Limite Máximo de Consumo seria o “valor máximo que cada pessoa física residente no País poderá utilizar, mensalmente, para custear sua vida e as de seus dependentes” (art. 1º).
O valor do LMC equivaleria a dez vezes a renda per capita mensal em relação ao ano anterior. Considerando que, em 2007, o PIB per capita do Brasil apurado pelo IBGE foi de R$ 13.515,00, se o projeto tivesse sido aprovado, cada brasileiro poderia gastar até R$ 11.262,50 em cada mês de 2008.
Toda a renda invididual que excedesse o LMC seria retida na fonte e depositada, mensalmente, “a título de empréstimo compulsório, em uma conta especial de caderneta de poupança”, chamada “Poupança Fraterna”, vinculada ao nome do contribuinte (art. 3º).
A regra valeria durante sete anos, alcançando todos os brasileiros, bem como os estrangeiros residentes no Brasil (art. 2º). Os valores seriam corrigidos e devolvidos em suaves prestações mensais, ao longo dos quatorze anos seguintes (art. 5º).
Na sua longa exposição de motivos, o deputado camarada lembrou o paradoxo de Easterlin e a segunda lei da termodinâmica, para lembrar que dinheiro não traz felicidade e ressaltar a importância de guardar reservas para o futuro.

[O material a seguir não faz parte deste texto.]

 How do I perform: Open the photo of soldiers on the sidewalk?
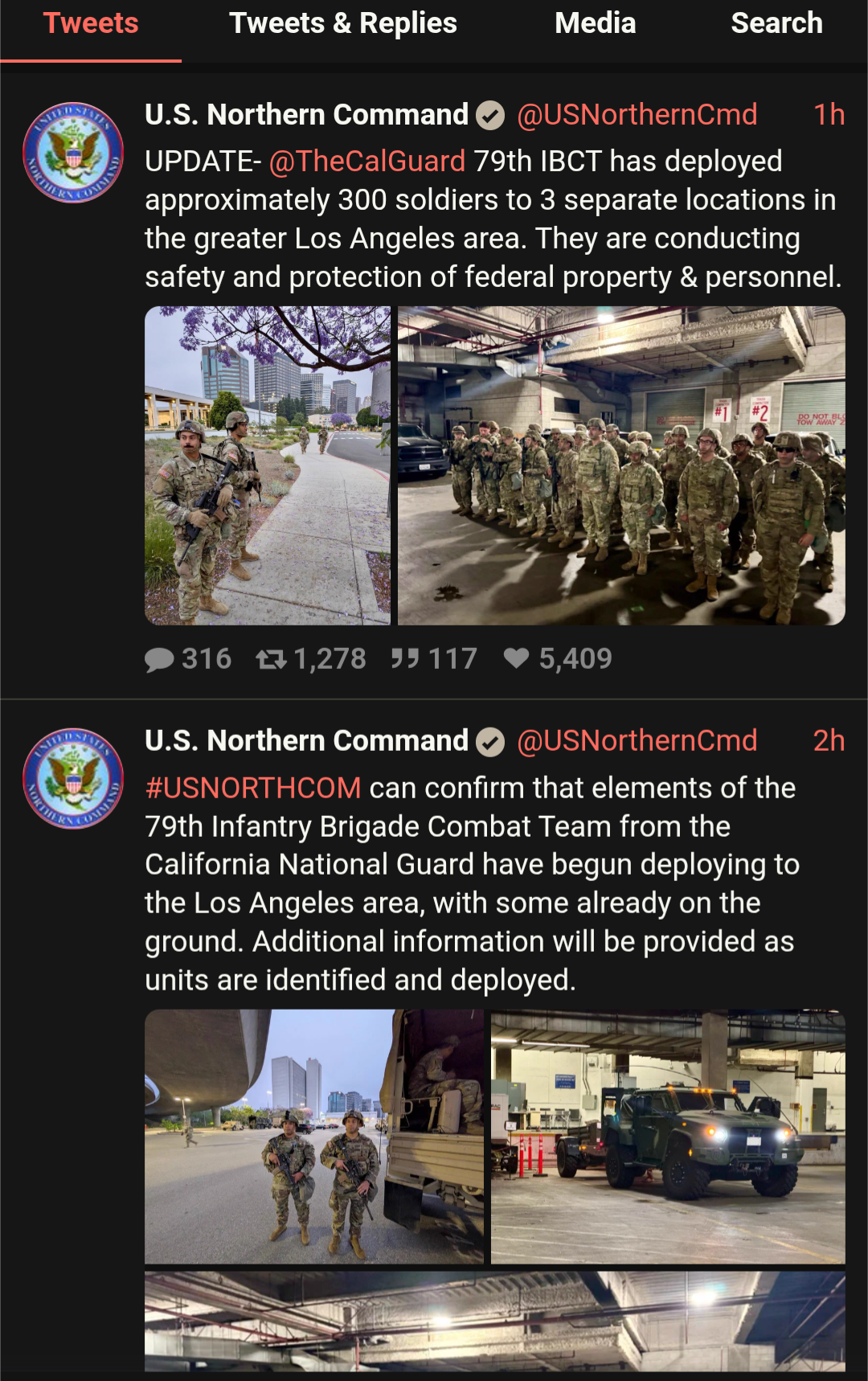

Vários e-mails circularam criticando a idéia. Muitas vezes a notícia foi distorcida, confundindo o projeto com um suposto “novo confisco das poupanças” promovido pelo governo Lula. A proposta existiu, mas não passou de uma iluminação pessoal do deputado autor do projeto. Nada sugeria se tratar de alguma diretriz do governo do Partido dos Trabalhadores.
Felizmente, o projeto recebeu parecer contrário do deputado Max Rosenmann (PMDB/PR), relator designado na Comissão de Finanças e Tributação, e foi arquivado com o término da legislatura. O deputado, embora reeleito, não reapresentou o projeto.
Atualização (em 21/05/2008): O deputado autor do projeto, que é médico e comunista, bem que poderia passar sete anos vivendo com um salário de médico cubano.

O projeto certamente foi abortado porque o salário dos “nobres” legisladores ultrapassa o limite, aliás, ultrapassa TODOS os limites.
Se o projeto tivesse como fim financiar campanhas dos partidos, só com o dinheiro do trabalhador, não seria preciso nem de segunda votação.Será que alguém duvida?